Excerpts from the book - "The Dream" By Gurbaksh Chahal

(Pg 33) I began to see that perception was reality. Many of the most successful companies were making no money whatsoever, but everyone assumed that the Internet was on the verge of exploding and that before long everyone would be rolling in cash.

(Pg 50) In an effort to make sure I understood the intricacies of the business, I started calling around to see what I could learn from anyone who was even remotely connected to Internet advertising.

(Pg 82) What kind of fool was I, that I had let a greedy programmer bring me to my knees? The experience taught me another valuable lesson: Never put yourself in a position of vulnerability.

(Pg 91) You must always negotiate from a position of strength.

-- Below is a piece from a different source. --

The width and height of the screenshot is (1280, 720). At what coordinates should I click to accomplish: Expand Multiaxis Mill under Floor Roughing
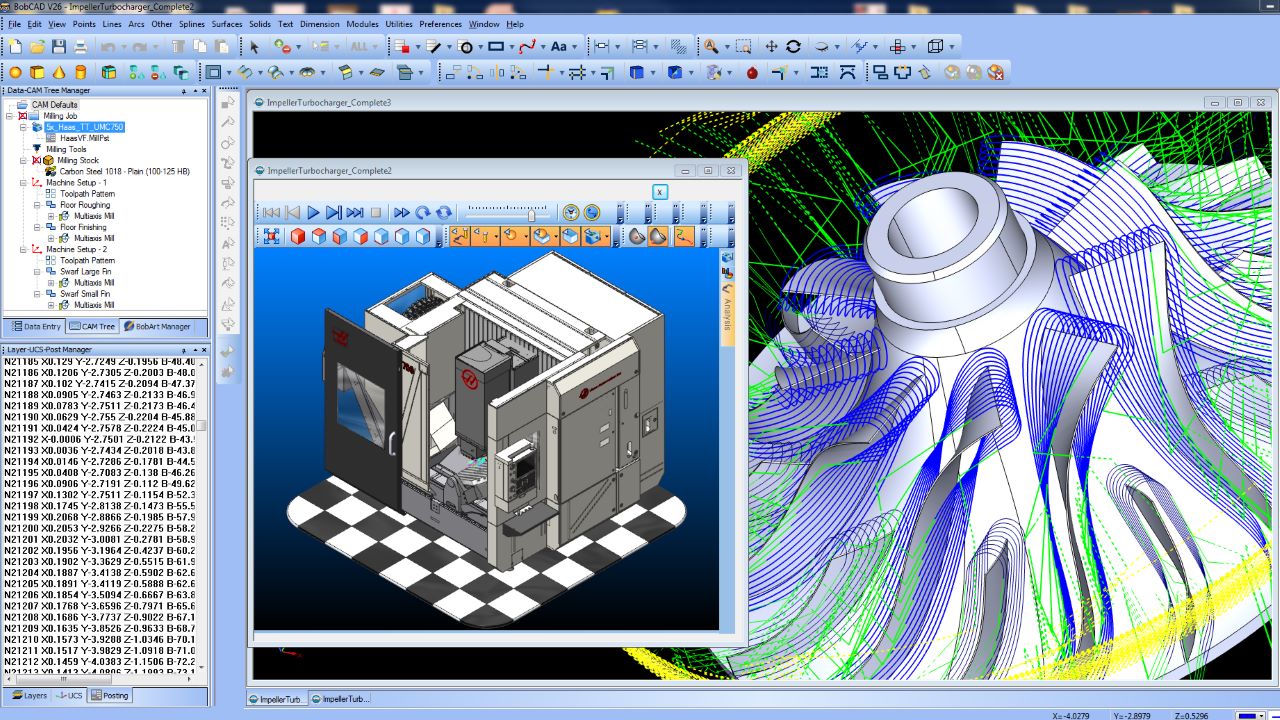coord(51,216)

(Pg 97) When you make decisions, it's fine to listen to the people around you, but the final decisions need to be yours. If you can't trust yourself to make decisions, you'll never succeed.

(Pg 101) Don't chase the money. Chase substance. If you have substance, the money will follow.

(Pg 110) Pick your battles.

(Pg 140) The market (share market) wasn't in my blood. You need to know what you're all about if you want to succeed. You need to play to your strengths, otherwise you're going to settle for mediocrity.

(Pg 160) Being cheap is good for the company and for the shareholders, but don't be too cheap. Never by cheap with your employees, for example. If one of them is a rock star, pay him or her a rock-star salary. This is very important. When staffing a company, you should always hire people who are smarter than you.

(Pg 178) Failure is not an option. Anyone who even entertains the idea of failure is already doomed.

(Pg 234) Grow a thick skin - a very think skin. People will question your ability to succeed, and the loudest among them might make you doubt your own talents, so you'll need a thick skin to drown out the noise.